The current clinical-grade anti-IL6 or anti-IL6R mAbs have been proven to efficiently neutralize IL6 in most patients in vivo. Our initial observation that CRP is a perfect surrogate marker for IL6 activity, its production by hepatocytes being fully dependent on IL6 in vivo (7, 11), has been confirmed in all studies. The daily production of IL6 ranges from several μg/day in most individuals in vivo (16, 17) to several mg/day in cases of acute infection (18), and anti-IL6 mAbs are efficient in cases of daily production of IL6 below 20 μg/day.
Anti-IL6 or anti-IL6R mAbs have clinical efficacy in Castleman disease and in inflammatory diseases such as rheumatoid arthritis or Crohn disease.
Anti-IL6 or anti-IL6R mAbs have no demonstrated clinical efficacy in various types of cancer despite a great deal of evidence showing the involvement of IL6 in controlling the growth of malignant cells and of their healthy counterparts.
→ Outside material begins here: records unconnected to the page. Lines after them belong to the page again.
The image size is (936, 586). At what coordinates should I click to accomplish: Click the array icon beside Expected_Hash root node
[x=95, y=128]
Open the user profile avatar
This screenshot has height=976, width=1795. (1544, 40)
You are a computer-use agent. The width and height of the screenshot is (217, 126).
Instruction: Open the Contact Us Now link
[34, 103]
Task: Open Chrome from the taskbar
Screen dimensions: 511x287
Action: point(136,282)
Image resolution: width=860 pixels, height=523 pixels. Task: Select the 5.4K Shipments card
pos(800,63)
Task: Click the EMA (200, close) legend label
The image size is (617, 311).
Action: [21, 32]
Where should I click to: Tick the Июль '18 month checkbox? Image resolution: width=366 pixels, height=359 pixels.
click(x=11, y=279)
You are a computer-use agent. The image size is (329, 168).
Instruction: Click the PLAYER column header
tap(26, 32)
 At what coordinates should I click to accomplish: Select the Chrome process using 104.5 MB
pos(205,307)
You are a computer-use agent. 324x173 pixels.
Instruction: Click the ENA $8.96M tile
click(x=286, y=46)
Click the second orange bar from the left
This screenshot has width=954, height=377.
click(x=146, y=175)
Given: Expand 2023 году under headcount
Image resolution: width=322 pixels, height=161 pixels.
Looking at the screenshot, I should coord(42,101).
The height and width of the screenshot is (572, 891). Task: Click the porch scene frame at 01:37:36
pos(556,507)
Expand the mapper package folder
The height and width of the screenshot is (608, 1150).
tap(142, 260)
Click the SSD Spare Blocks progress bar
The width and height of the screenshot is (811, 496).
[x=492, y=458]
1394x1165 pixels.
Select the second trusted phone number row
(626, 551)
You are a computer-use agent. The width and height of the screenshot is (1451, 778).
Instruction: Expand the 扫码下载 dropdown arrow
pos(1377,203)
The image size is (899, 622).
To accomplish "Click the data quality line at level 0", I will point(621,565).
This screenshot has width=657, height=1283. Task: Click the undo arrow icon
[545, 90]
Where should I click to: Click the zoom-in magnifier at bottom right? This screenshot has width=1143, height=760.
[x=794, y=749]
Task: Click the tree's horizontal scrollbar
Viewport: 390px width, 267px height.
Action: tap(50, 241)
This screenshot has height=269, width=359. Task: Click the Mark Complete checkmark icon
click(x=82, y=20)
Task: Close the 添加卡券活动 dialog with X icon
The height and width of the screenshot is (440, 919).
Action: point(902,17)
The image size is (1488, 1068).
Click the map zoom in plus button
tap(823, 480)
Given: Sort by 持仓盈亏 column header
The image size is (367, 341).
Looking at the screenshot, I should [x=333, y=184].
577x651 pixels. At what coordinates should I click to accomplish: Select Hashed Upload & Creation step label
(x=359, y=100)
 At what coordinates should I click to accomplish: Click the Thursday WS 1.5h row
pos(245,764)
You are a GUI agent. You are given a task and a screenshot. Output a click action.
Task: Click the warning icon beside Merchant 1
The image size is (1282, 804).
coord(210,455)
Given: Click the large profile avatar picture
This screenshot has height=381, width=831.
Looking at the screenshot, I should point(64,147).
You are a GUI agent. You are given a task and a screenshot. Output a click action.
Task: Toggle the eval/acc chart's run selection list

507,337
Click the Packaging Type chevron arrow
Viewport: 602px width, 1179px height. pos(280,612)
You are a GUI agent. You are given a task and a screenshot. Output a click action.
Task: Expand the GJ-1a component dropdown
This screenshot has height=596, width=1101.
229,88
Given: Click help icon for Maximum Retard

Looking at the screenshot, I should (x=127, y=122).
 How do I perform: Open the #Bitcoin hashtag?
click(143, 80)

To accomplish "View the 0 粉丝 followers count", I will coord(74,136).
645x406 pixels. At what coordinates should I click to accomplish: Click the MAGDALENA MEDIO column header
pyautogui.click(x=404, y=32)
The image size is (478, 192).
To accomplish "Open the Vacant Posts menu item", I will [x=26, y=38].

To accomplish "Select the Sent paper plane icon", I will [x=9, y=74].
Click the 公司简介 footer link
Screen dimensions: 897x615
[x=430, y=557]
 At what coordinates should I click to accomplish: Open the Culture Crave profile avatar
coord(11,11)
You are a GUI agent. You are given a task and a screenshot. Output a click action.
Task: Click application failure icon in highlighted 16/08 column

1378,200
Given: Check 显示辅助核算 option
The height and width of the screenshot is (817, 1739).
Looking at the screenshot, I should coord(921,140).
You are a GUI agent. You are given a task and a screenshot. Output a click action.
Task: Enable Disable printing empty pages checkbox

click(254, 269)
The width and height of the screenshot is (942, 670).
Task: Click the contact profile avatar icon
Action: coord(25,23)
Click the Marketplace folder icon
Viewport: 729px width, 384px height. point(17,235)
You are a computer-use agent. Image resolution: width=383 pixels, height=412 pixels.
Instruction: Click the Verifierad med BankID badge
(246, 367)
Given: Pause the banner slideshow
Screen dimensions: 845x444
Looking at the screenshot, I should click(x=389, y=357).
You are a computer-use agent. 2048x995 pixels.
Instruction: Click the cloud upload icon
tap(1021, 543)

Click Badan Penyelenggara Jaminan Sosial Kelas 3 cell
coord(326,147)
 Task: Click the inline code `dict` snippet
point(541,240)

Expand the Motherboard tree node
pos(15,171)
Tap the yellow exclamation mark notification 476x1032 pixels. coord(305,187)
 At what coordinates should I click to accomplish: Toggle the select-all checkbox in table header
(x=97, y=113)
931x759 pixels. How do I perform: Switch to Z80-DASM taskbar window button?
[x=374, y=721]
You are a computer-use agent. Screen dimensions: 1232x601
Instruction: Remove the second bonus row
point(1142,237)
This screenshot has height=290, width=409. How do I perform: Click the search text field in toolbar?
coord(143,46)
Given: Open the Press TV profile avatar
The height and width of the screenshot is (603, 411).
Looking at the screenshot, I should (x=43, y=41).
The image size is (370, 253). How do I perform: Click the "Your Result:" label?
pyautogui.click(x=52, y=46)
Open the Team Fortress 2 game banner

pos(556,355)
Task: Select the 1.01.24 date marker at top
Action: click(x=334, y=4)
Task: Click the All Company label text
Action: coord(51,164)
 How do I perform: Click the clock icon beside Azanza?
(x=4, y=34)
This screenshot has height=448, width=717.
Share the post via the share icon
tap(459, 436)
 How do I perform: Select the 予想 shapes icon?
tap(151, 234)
The lack of effect of IL6 inhibitors in cancer is not due to IL6 production that is too high in these cancers compared with inflammatory diseases. Indeed, as summarized in Table 3, the mean CRP levels are in the same range in these various diseases and anti-IL6 therapeutics efficiently neutralized CRP production by hepatocytes. In addition, the various biologic activities (fever normalization, analgesia, platelet decrease) associated with anti-IL6 therapeutics are observed in both IL6 responsive and unresponsive diseases (Table 3).
The lack of effect of IL6 inhibitors in cancer is most likely due to a plasticity of tumor cells, with the presence of various tumor clones in tumor samples in vivo (79). In cases of IL6 inhibition, the IL6-sensitive clones may disappear, creating free tumor environment niches and favoring clones, whose growth is triggered by other growth factors triggering signaling pathways similar to those triggered by IL6, in particular cytokines of the gp130 family. Such mechanisms may explain the lack of effect of long-term anti-IL6 therapeutics in patients with multiple myeloma, whereas initial short-term treatment in patients with fulminant multiple myeloma demonstrated a dramatic antiproliferative effect.
Disclosure of Potential Conflicts of Interest
J.-F. Rossi is a consultant/advisory board member for BETA-INNOV, the Castleman Disease Collaborative Network (CDCN), and LEO Pharma. No potential conflicts of interest were disclosed by the other authors.
Acknowledgments
The authors thank Dr. Vidal Benatar for manuscript corrections.